The Practice of Love

This past weekend I had a wonderful opportunity.  I visited Enso Center in Redmond, Washington where I attended a seminar on Aikido led by Nick Lowry Sensei.  I had a wonderful time seeing family and friends (5 other Mixes teach at Enso Center), but I also learned some new and wonderful things.  Nick, like me, sees martial arts as an opportunity to learn something about life, both spiritual and practical, and he introduced me to a great concept.

Tokui waza literally means your ‘boasting technique,’ that one special go-to attack or defense that fits you perfectly.  Nick put it in a new context for me.  He referred to it as a ‘default’ technique, the comfortable and automatic movement of your body that, after years of practice, flows from you naturally in stressful situations.  It may change every few years, but if you practice regularly, you have a fall back.  (In case you’re interested, mine is a very short irimi nage, but 5 years ago it was kote gaeshi.)  I would call it intuition, but it really requires more than that.  Tokui waza comes from internalized training – effort to produce effortlessness, mindful practice to generate unconscious reaction.

All of this got me thinking about my social tokui waza.  What behavior do I fall back on when I find myself tired or stressed?  How do I treat people when I no longer have the energy to think about about how I treat people?  To put it more directly, I want to know if I can be an unconscious Christian.  Have I practiced enough that forgiveness comes naturally?  Can I say that love is my default option?

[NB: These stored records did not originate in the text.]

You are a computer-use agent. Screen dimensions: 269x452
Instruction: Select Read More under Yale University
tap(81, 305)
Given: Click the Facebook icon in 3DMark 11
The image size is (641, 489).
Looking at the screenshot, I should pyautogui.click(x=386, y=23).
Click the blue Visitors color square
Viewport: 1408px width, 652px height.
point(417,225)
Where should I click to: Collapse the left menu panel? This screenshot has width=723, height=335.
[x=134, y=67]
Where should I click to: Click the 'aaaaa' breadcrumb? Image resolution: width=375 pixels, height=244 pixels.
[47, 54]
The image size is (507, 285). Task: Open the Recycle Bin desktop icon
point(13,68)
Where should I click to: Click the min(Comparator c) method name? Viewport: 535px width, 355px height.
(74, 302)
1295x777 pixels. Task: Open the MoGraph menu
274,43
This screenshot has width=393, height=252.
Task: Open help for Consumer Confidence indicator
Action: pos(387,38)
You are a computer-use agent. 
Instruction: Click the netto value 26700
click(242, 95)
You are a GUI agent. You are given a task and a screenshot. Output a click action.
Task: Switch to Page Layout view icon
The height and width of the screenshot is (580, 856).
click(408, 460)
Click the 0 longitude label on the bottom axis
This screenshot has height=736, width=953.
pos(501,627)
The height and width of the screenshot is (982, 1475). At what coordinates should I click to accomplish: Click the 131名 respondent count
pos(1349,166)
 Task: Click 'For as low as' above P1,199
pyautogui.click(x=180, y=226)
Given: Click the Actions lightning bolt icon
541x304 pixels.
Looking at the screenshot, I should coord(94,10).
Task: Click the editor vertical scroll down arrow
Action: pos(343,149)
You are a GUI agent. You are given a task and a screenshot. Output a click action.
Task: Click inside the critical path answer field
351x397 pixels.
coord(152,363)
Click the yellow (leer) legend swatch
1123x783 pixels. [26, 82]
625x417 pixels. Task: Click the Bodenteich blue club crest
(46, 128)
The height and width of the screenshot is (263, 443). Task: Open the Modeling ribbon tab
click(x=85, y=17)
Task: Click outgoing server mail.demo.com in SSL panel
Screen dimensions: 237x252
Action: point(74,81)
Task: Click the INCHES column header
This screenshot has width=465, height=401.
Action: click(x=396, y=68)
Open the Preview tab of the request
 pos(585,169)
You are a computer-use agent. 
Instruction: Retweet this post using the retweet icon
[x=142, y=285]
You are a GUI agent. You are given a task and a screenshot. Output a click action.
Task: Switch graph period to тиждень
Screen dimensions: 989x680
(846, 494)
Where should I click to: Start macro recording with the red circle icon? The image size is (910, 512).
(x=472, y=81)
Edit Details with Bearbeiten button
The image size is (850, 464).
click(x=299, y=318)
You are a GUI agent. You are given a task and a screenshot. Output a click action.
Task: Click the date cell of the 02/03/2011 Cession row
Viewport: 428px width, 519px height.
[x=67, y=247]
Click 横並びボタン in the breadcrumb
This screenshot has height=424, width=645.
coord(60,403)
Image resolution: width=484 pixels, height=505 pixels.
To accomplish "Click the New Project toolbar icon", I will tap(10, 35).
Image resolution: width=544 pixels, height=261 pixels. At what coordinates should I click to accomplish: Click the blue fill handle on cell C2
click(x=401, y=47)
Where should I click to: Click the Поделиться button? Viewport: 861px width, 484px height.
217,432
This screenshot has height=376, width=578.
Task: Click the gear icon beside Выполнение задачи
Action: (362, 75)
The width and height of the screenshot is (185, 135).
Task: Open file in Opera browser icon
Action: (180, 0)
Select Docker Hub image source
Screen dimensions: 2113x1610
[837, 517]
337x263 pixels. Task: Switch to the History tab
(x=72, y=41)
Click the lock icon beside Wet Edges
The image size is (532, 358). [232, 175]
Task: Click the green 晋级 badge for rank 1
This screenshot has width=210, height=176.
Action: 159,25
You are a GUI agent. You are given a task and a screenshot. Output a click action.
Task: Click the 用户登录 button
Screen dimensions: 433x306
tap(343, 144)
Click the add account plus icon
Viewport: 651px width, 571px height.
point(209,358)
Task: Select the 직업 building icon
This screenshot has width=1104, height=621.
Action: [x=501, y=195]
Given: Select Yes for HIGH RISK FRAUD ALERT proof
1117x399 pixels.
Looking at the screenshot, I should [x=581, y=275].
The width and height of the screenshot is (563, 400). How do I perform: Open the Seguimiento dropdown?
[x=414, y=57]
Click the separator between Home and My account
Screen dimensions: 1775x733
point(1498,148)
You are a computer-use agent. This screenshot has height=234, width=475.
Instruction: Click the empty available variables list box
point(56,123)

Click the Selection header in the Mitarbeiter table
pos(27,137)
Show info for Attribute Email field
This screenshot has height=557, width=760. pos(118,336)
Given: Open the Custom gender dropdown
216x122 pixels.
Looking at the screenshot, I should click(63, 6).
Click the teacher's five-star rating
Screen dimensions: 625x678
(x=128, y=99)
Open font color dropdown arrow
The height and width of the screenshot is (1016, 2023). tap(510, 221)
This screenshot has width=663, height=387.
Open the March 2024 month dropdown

You need not be Christian to have such a mindset, but you do need practice.  Dare I say it, we need constant practice, because it can be so easy to fall into habits of selfishness and surliness, even malice, if those are the things we repeat.  It’s not enough to want the right thing in the moment.  I think you need to train constantly, practice techniques of grace and compassion over and over again, so that when the time arises, they flow naturally from you.

Tonight I wish for all of you good practice, good teachers, and good partners in your practice of life.  Give some thought to your tokui waza – what it is an what you would like it to be.  I know I will.